Quote: Originally posted by Sulaiman  
Although the still that I am building is also a work in progress,
I chose all glass so that I could watch and learn and ponder :)
It turns out that ALL parts with upward flowing vapour need to be thermally insulated
so I see nothing without disturbing equilibrium a little by opening thermal insulation to have a peep :(

Well in essence they do not need to be thermally insulated, but you got to have enough power pumped into the boiler to overcome the the thermal losses through the outer surfaces of the system. The whole apparatus partly works like a reflux condenser due to the heat losses....if insulation is applied the effect is minimised, but still there.
So if you wish to observe the operation of the column in the exposed state you have to consider a more powerful heat input. Then again if your column is of too small a diameter you might run into trouble with excessive vapour speed disturbing the smooth operation. This problem is especially apparent with small systems that intrinsically have a bigger surface covering less volume, hence the losses have a greater effect upon operation.
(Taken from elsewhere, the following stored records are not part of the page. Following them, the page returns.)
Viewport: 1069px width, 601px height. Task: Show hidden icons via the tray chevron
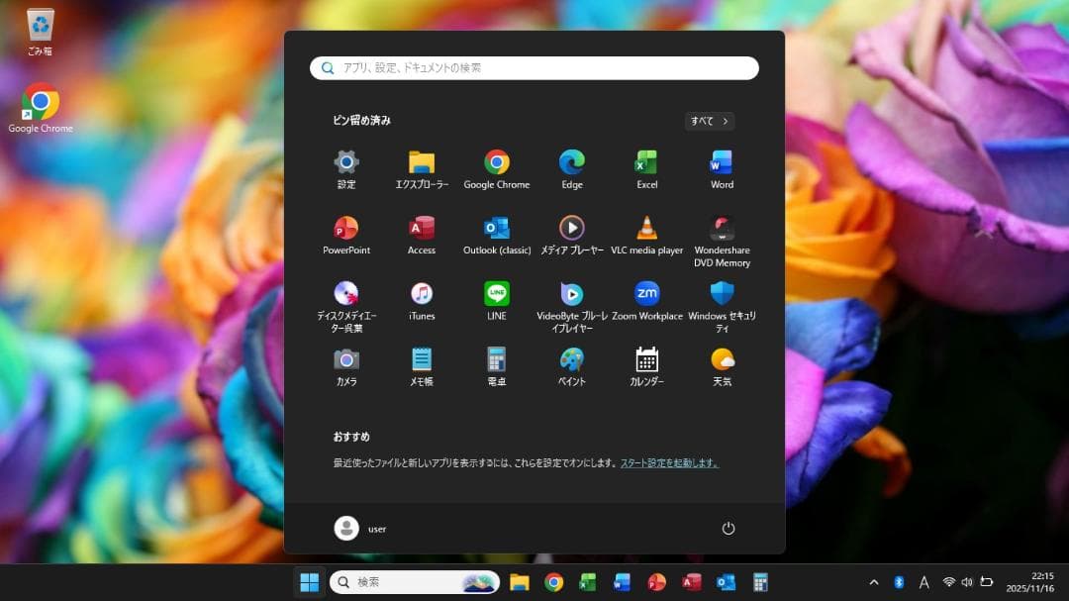coord(875,583)
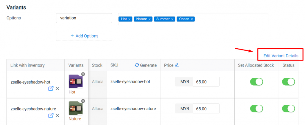Screen dimensions: 305x125
Task: Unlink inventory from zselle-eyeshadow-hot
Action: (x=57, y=89)
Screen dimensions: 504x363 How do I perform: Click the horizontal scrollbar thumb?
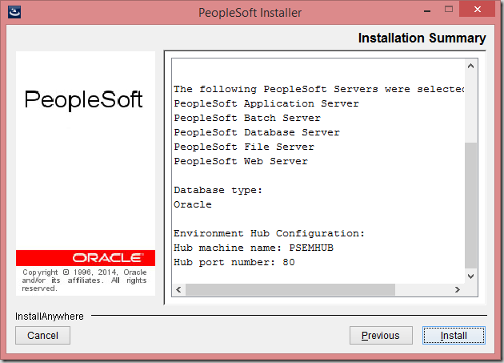click(290, 289)
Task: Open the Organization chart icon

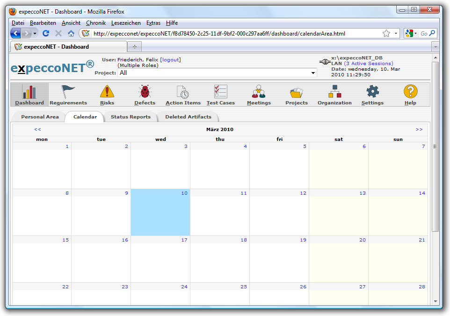Action: click(x=334, y=92)
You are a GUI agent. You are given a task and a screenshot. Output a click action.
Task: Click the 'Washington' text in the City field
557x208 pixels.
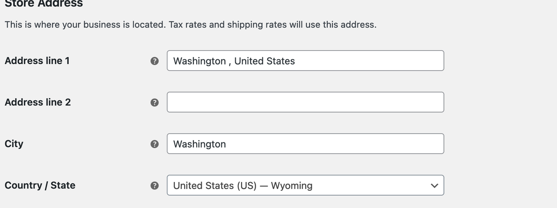click(199, 144)
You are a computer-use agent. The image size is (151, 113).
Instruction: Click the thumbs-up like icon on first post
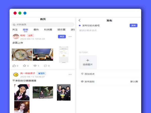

The geometry and nature of column packing is also very important in terms of reaching a stable operation with acceptable output and no sharp flooding conditions. The packing shall effectively rob part of the internal column volume and hence there is less free space for vapors to travel through. This shall increase the vapour speed and alter the pressure gradient in the coulmn leading to a condition where downcoming reflux is pressed up in the column by the high speed vapour coming from below....flooding shall happen.
Spheres or cylinders are by far the most restricting packing types and will effectively take up the most amount of free volume in the column, leading to flooding conditions at even moderate heat input. In theory you would want a packing that has a lot of surface area, yet lacks volume....something like thin walled glass tube sections, metal chips/scrubbers/meshes or some of the specialised geometry packings with saddle or other intricate shapes.
For practical purposes tube sections and metallic scrubbers probably are the most accessible and economical options. The specialised packing materials usually cost quite a bit if any considerable column volume has to be filled.

Exact science is a figment of imagination.......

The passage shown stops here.